> **Document extract**:
-*-
MorphoSys: An Integrated Re-configurable Architecture

Hartej Singh, Ming-Hau Lee, Guangming Lu,

Fadi J. Kurdahi, Nader Bagherzadeh, and Tomas Lang,

University of California, Irvine,

ET 544 F, Irvine, CA 92697, United States

Robert Heaton,

Obsidian Technology, and

Eliseu M. C. Filho,

Federal University of Rio de Janeiro, Brazil

Summary: In this paper, we present the MorphoSys re-configurable architecture, which combines a configurable array of processing elements with a RISC processor core. We provide a system-level model, describing the array architecture and the inter-connection network. We give several examples of applications that can be mapped to the MorphoSys architecture. We also show that MorphoSys achieves performance improvements of more than an order of magnitude as compared to other implementations and processors.

1.Introduction

Re-configurable computing systems are systems that combine programmable hardware with programmable processors. At one extreme of the computing spectrum, we have general-purpose processors that are programmed entirely through software. At the other extreme are application-specific ICs (Asics) that are custom designed for particular applications. The former has wider applicability, while the latter is specialized but very efficient. Re-configurable computing is a hybrid of the two approaches. It involves configuration or customization of hardware for a range of applications [4]. Conventionally, the most common devices used for re-configurable computing are field programmable gate arrays (FPGAs) [1]. FPGAs allow designers to manipulate gate-level devices such as flip-flops, memory and other logic gates. However, FPGAs have certain inherent disadvantages such as bit-level operation and inefficient performance for ordinary arithmetic or logic operations. Hence, many researchers have focused on a more general and higher level model of configurable computing systems. As a result, the PADDI [5], rDPA [6], DPGA [7], MATRIX [8], Garp [9], RaPiD [10,11], and Raw [12,13] are some of the systems that have been developed as prototypes of re-configurable computing systems. These are discussed briefly in a following section.
-*-
> **Jobs**:
A. According to the MorphoSys excerpt, what do FPGAs let designers manipulate?
B. Please summarize the MorphoSys excerpt in two sentences.
C. Do these statements agree with the MorphoSys excerpt? Answer yes or no for each, quoting the deciding words. (i) MorphoSys pairs an array of processing elements with a RISC processor core. (ii) Application-specific ICs have wider applicability than general-purpose processors. (iii) FPGAs perform inefficiently on ordinary arithmetic operations.
None of the material after this point is needed.

> **Dataset content**:
-*-
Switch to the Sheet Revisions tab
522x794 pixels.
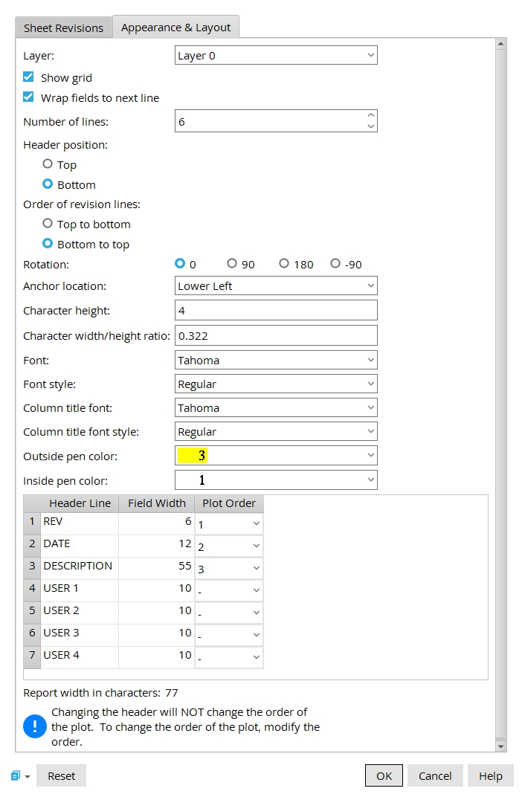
-*-
> **Solution set**:
A. Gate-level devices such as flip-flops, memory and other logic gates.

B. MorphoSys is a re-configurable architecture that combines a configurable array of processing elements with a RISC processor core, and it achieves performance improvements of more than an order of magnitude compared with other implementations and processors. Re-configurable computing is a hybrid of software-programmed general-purpose processors and custom application-specific ICs, and FPGAs, its most common devices, have disadvantages such as bit-level operation and inefficient performance for ordinary arithmetic or logic operations.

C.
(i) Yes: "combines a configurable array of processing elements with a RISC processor core."
(ii) No: "The former has wider applicability, while the latter is specialized but very efficient."
(iii) Yes: "inefficient performance for ordinary arithmetic or logic operations."